- **SOURCE DATA**:

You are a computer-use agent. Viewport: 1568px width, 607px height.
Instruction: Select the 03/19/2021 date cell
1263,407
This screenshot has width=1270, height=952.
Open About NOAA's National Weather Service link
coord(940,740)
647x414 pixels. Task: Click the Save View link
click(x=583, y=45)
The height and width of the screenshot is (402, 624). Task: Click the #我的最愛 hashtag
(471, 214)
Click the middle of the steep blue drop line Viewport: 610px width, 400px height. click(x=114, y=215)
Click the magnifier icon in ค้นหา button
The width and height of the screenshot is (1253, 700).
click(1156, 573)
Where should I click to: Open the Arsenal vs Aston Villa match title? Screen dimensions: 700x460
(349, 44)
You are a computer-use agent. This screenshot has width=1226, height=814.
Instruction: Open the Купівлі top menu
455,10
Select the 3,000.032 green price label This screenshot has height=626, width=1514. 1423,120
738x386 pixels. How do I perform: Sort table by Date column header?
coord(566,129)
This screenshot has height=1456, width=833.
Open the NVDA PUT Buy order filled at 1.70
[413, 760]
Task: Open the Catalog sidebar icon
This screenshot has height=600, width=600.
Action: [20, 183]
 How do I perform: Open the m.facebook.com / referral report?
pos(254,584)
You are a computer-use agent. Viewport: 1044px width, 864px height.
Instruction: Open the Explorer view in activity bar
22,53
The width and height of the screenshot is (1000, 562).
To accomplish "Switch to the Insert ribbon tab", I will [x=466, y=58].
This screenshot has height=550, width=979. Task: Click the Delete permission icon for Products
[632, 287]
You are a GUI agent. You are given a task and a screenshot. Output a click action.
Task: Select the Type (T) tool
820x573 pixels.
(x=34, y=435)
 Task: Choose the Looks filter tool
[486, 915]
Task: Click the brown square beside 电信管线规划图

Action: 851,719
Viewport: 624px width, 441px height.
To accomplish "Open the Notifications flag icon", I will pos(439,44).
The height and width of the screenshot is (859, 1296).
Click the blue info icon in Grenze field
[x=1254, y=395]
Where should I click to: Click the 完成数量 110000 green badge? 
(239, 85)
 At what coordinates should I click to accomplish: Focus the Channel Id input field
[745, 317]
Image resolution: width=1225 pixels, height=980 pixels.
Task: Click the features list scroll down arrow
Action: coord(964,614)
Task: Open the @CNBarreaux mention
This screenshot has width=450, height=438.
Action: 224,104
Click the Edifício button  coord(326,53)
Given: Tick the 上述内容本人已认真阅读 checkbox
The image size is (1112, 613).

- **TASK OBJECTIVE**: The lines to copy run from the one containing "This screenshot has height=550, width=979." through the last line above. Copy them exactly and include nothing else.

- **SOLUTION**:
This screenshot has height=550, width=979. Task: Click the Delete permission icon for Products
[632, 287]
You are a GUI agent. You are given a task and a screenshot. Output a click action.
Task: Select the Type (T) tool
820x573 pixels.
(x=34, y=435)
 Task: Choose the Looks filter tool
[486, 915]
Task: Click the brown square beside 电信管线规划图

Action: 851,719
Viewport: 624px width, 441px height.
To accomplish "Open the Notifications flag icon", I will pos(439,44).
The height and width of the screenshot is (859, 1296).
Click the blue info icon in Grenze field
[x=1254, y=395]
Where should I click to: Click the 完成数量 110000 green badge? 
(239, 85)
 At what coordinates should I click to accomplish: Focus the Channel Id input field
[745, 317]
Image resolution: width=1225 pixels, height=980 pixels.
Task: Click the features list scroll down arrow
Action: coord(964,614)
Task: Open the @CNBarreaux mention
This screenshot has width=450, height=438.
Action: 224,104
Click the Edifício button  coord(326,53)
Given: Tick the 上述内容本人已认真阅读 checkbox
The image size is (1112, 613).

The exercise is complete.